Cerca ya de la celebración del Día Internacional del Yoga, quizás merezca la pena pensar en sus principales retos en la sociedad actual. Puede que el mayor sea devolverle su sentido de búsqueda de la integridad, entendida como necesidad de profundizar en la propia verdad y en la virtud, por encima de la omnipresente apariencia. Escribe Pepa Castro.
Somos seres dispersos, distraídos en mil afanes, viviendo en unas sociedades bastante neuróticas en las que se habla mucho y se piensa poco y en donde se da más importancia a aparentar que a ser; al gesto y la pose; al eufemismo; a la evasión y la huida de la realidad.
En la comunidad del yoga lo sabemos bien. En muchos aspectos, el yoga se ha transformado en un mundo de yupi lleno de sonrisas y cánticos, cuerpos gloriosos y sagradas intenciones, y conexión, mucha conexión. Pero ¿estamos aprovechando al máximo el valor del yoga como herramienta para profundizar en uno mismo y cuestionarnos si estamos viviendo en coherencia con nuestros propios valores y libres de condicionamientos?
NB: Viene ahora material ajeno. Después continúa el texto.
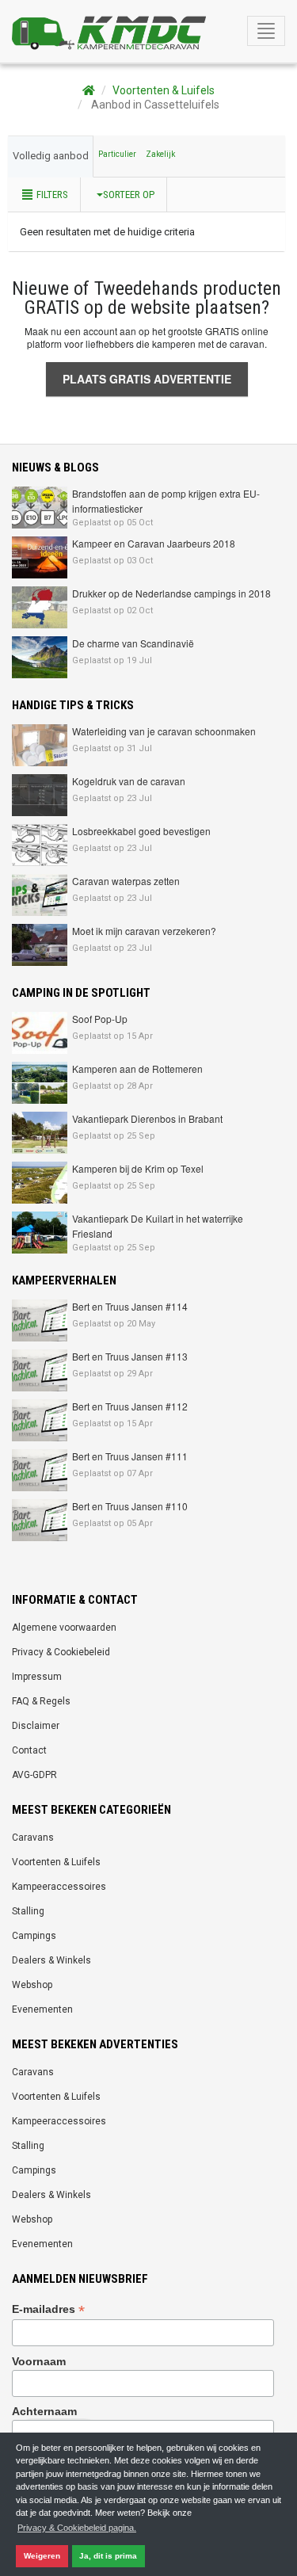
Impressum (37, 1676)
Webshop (32, 1984)
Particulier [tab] (117, 154)
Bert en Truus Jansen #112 (130, 1406)
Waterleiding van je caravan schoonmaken (164, 731)
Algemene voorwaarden (64, 1627)
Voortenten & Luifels (163, 90)
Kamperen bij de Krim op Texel (138, 1168)
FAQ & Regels (41, 1701)
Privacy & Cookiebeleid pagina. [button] (76, 2527)
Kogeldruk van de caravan (128, 781)
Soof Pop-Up (100, 1018)
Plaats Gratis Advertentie (147, 379)
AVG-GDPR (34, 1774)
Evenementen (42, 2009)
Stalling (28, 1911)
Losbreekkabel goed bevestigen (141, 831)
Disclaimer (35, 1725)
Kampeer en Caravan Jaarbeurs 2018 (153, 543)
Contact (29, 1750)
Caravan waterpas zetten (126, 880)
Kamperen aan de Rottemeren (137, 1068)
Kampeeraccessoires (59, 1886)
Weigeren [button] (42, 2555)
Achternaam (44, 2411)
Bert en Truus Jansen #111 (130, 1456)
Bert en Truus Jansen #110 (130, 1506)
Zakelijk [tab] (160, 154)
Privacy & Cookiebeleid (61, 1652)
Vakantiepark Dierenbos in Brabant (147, 1118)
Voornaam (39, 2361)
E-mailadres (48, 2309)
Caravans (33, 1837)
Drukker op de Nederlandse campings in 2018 (171, 593)
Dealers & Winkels (51, 1960)
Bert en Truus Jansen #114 (130, 1306)
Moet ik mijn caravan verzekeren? (144, 930)
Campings (34, 1935)
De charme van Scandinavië (133, 643)
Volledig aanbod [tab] (51, 156)
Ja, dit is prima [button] (108, 2555)
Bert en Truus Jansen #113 (130, 1356)
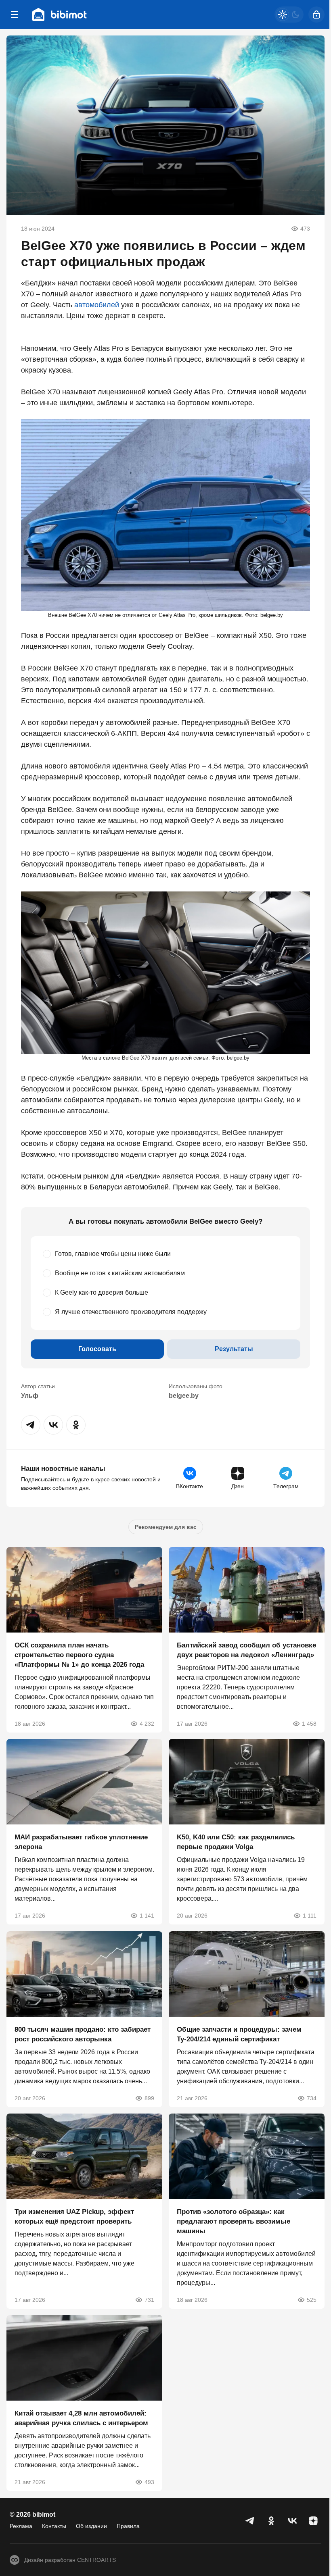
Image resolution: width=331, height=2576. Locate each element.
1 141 (147, 1916)
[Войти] (316, 14)
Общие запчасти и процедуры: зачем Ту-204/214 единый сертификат (239, 2034)
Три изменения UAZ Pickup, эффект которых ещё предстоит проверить (74, 2216)
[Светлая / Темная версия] (289, 14)
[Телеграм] (250, 2521)
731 (149, 2300)
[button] (30, 1425)
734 (311, 2098)
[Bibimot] (59, 14)
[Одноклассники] (271, 2521)
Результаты (234, 1348)
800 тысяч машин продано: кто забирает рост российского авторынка (83, 2034)
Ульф (29, 1395)
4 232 (147, 1723)
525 (311, 2300)
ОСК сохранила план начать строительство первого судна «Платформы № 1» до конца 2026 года (79, 1654)
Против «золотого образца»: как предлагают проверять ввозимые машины (233, 2221)
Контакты (54, 2526)
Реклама (21, 2526)
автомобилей (96, 305)
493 (149, 2482)
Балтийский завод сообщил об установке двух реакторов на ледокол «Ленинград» (246, 1650)
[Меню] (14, 14)
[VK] (292, 2521)
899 (149, 2098)
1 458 (309, 1723)
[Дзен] (313, 2521)
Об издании (91, 2526)
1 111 (309, 1916)
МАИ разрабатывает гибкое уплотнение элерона (81, 1842)
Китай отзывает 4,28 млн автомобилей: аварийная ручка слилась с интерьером (81, 2418)
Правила (128, 2526)
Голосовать (97, 1348)
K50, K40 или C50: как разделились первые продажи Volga (236, 1842)
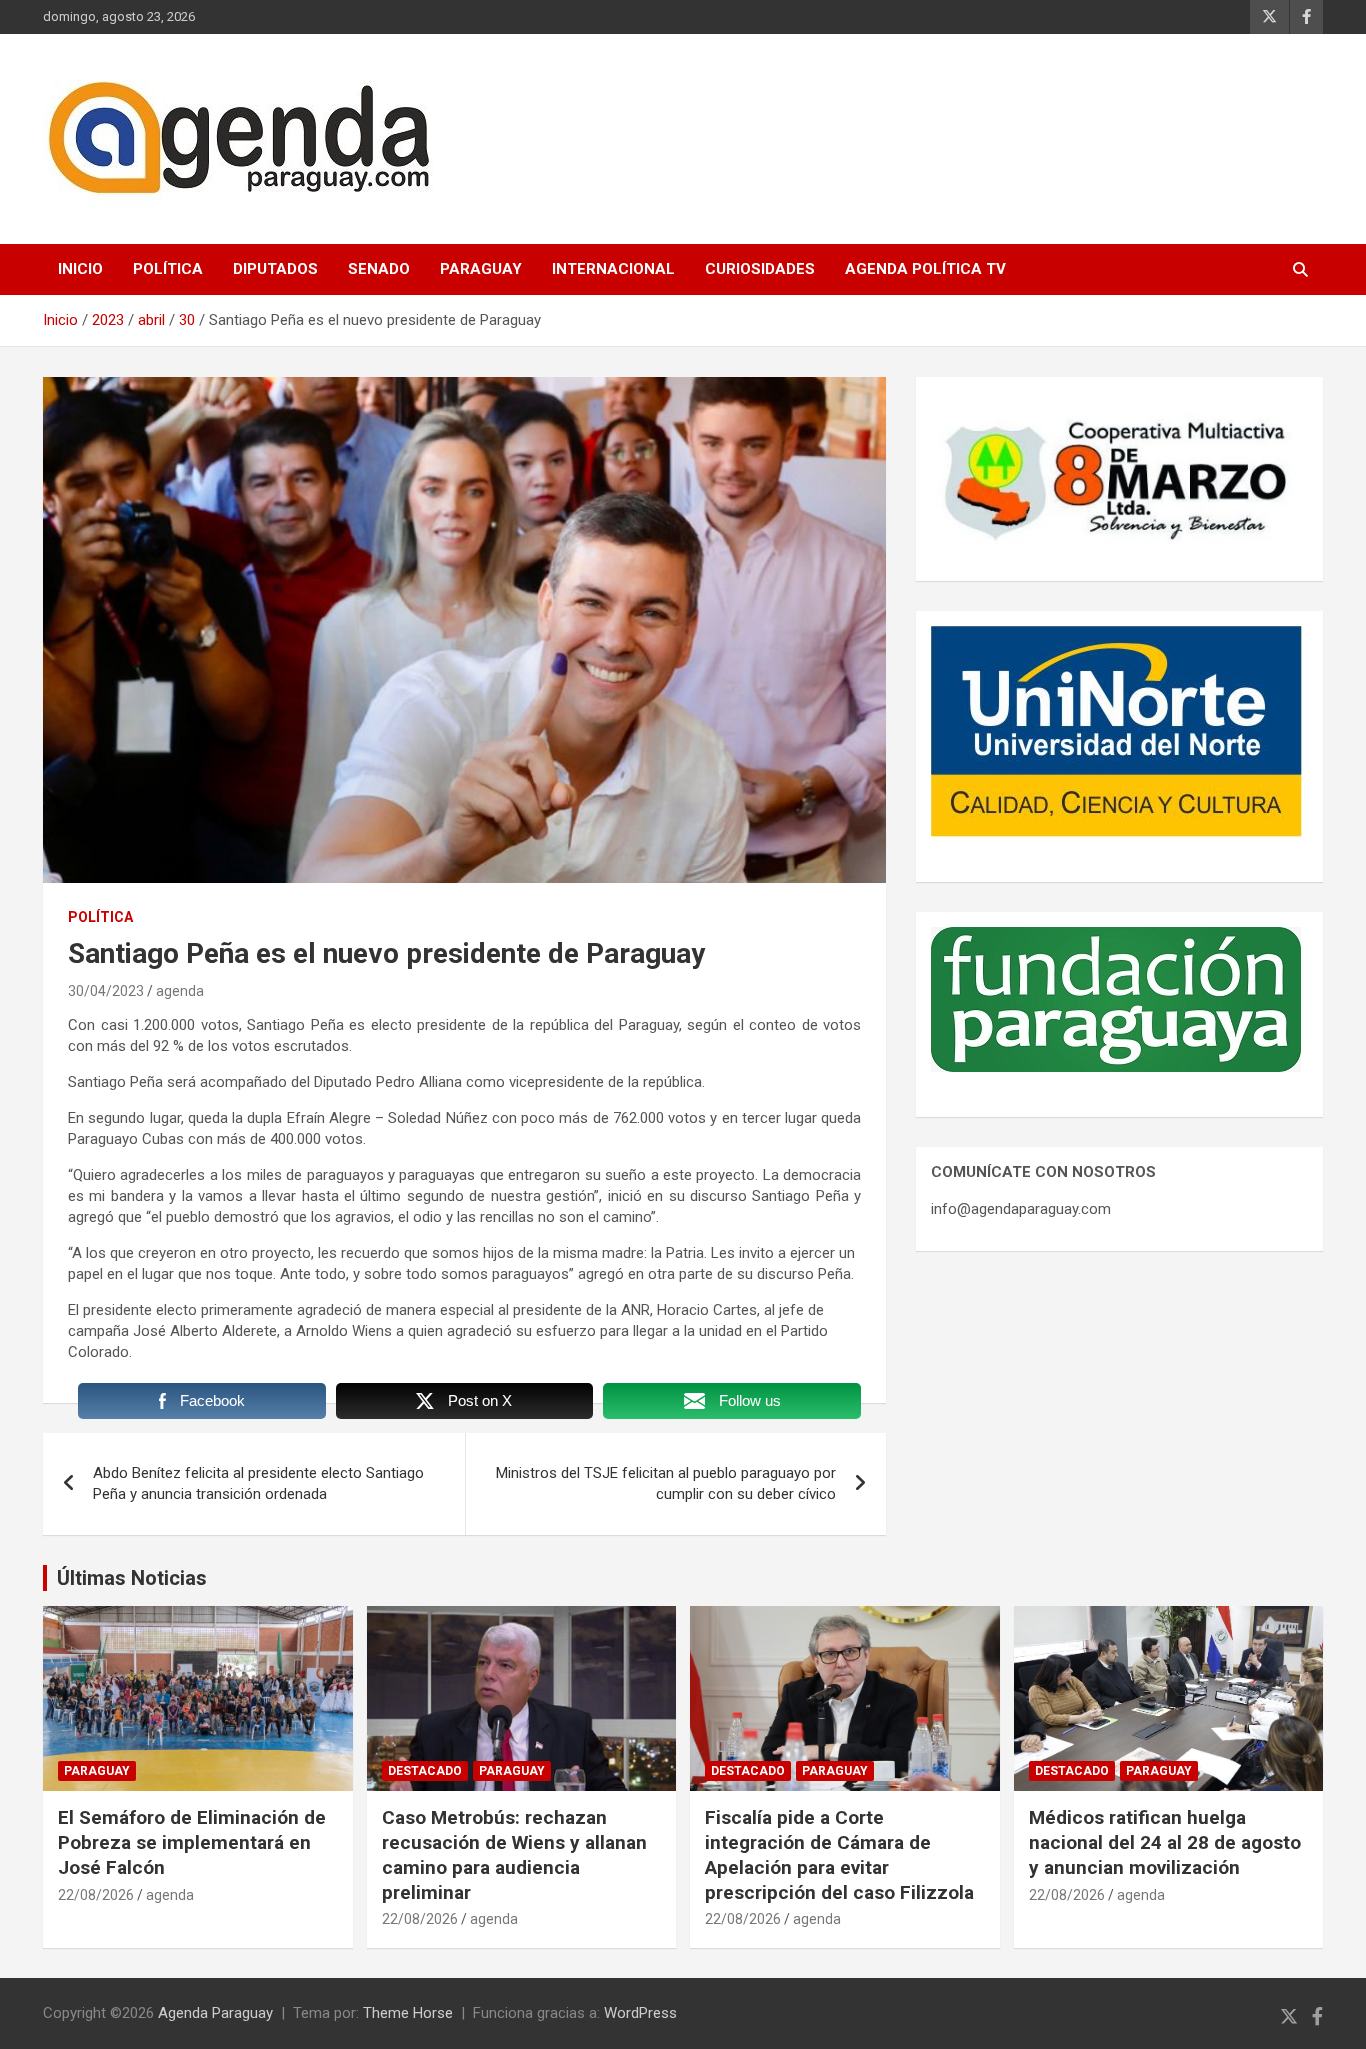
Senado (379, 269)
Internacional (613, 269)
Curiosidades (760, 269)
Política (168, 269)
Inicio (80, 269)
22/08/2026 (96, 1895)
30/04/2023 (106, 991)
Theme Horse (408, 2013)
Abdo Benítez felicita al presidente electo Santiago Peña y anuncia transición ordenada (258, 1483)
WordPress (640, 2013)
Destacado (425, 1771)
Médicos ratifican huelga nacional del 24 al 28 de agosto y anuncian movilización (1165, 1842)
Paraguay (481, 269)
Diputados (275, 269)
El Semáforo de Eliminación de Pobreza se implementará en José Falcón (192, 1842)
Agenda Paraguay (215, 2013)
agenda (180, 991)
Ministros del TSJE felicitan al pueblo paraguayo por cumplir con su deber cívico (666, 1483)
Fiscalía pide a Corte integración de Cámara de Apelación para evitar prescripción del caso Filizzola (839, 1854)
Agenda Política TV (925, 269)
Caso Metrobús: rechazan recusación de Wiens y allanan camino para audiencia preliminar (514, 1854)
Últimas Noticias (132, 1578)
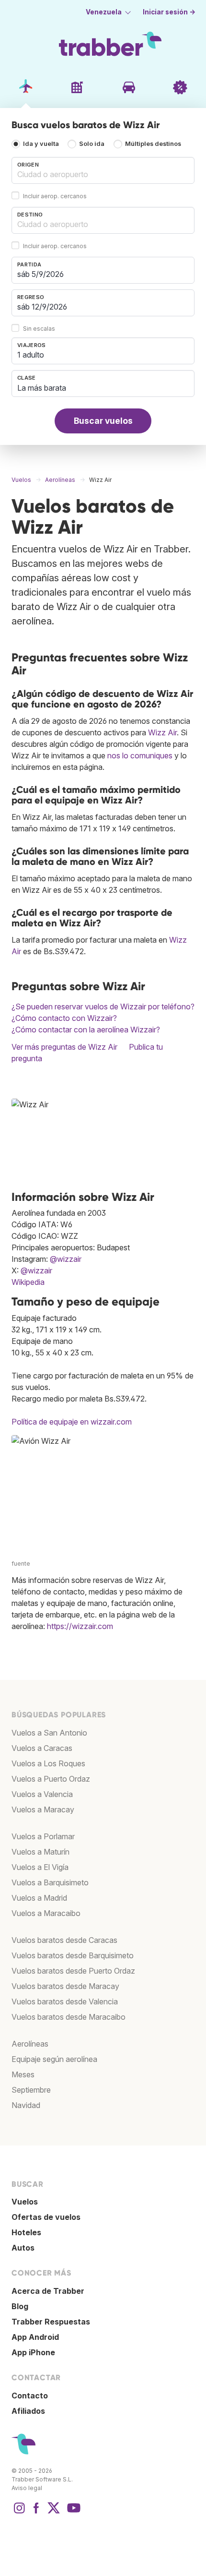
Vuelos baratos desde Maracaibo (68, 2017)
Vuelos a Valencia (42, 1794)
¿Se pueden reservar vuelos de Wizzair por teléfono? (103, 1006)
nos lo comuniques (139, 755)
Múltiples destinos (153, 143)
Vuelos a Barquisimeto (50, 1882)
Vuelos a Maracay (42, 1809)
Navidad (25, 2105)
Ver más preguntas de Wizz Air (64, 1047)
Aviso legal (26, 2488)
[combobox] (103, 170)
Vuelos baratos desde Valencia (64, 2001)
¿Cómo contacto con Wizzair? (64, 1018)
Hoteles (26, 2232)
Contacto (29, 2395)
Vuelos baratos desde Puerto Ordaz (73, 1971)
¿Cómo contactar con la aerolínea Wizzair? (85, 1029)
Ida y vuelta (41, 143)
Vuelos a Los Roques (48, 1763)
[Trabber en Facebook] (36, 2512)
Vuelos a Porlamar (43, 1836)
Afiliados (28, 2411)
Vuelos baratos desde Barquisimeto (72, 1955)
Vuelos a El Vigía (40, 1867)
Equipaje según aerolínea (54, 2059)
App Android (35, 2337)
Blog (19, 2306)
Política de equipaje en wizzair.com (71, 1421)
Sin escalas (39, 328)
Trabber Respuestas (50, 2321)
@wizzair (65, 1259)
La estética, la sensualidad, el bienestar… conceptos que nunca formaron parte de las intenciones del yoga, están ganando la partida a la exploración interior. También abundan los egos desmedidos y el postureo espiritual junto con el físico, que ya es una invasión. Y el ensimismamiento, que nada tiene que ver con la mente despierta y atenta que el yoga postula. Y el sectarismo, que pretende la adhesión incondicional y la renuncia a la ilusión del mundo creando otro tipo de maya irreal que no libera sino que atrapa igualmente.
Pero ¿no es el yoga un instrumento para indagar en la verdad, perseguir la integridad y profundizar en la coherencia entre lo que somos y lo que hacemos? Es sabido que meramente imitando o siguiendo a otros (modas, tendencias) solo lograremos deambular en la superficie de las cosas, en la apariencia. Y no, no es eso lo que queremos. No se trata de mostrar ni demostrar nada; bien al contrario, lo que el yoga propone es diametralmente opuesto: un trabajo de autoexploración profundo, muy íntimo, honesto, radical, en orden a liberarnos de aquello que esclaviza nuestra libertad de espíritu. Y si creemos que nos está atrapando otro tipo de intenciones más agradables en el “ambiente” del yoga, a lo mejor debemos cuestionárnoslo.
Resituar prioridades
Mucho nos lamentamos de la superficialidad que impregna todo, y también al yoga. Pero no se sabe cuántos acérrimos defensores de la tradición del yoga más genuino resistirían la prueba del algodón de satya, el amor a la verdad, por más que completen la Primera Serie o paren las fluctuaciones de la mente varias horas al día. Sin embargo, el respeto a la verdad en el día a día, la coherencia entre lo que se dice y lo que se hace, debería situarse en primer término del camino hacia esa Verdad con mayúscula que tanto veneramos.
La integridad es la cualidad que tiene una persona de actuar siempre apegada a los valores de la rectitud, la honestidad, la verdad y la equidad, tanto para su trato con los demás como para consigo misma. Nuestras sociedades están hambrientas de profundizar en esos valores que nos hacen humanos, pero nos tienen distraidos y atrapados en otros afanes mucho menos importantes. ¿Por qué no nos proponemos volver a situarlos como prioridades, en vez de obsesionarnos con esta carrera loca de aparentar ser los más estupendos, flexibles, conectados y felices?
Ese creo que es el camino real del yoga y el reconocimiento que merece como método para hacer emerger en nosotros la sed de autenticidad sobre las falsas virtudes de la apariencia, la impostura, la estética, la evasión, la exhibición o el divertimento.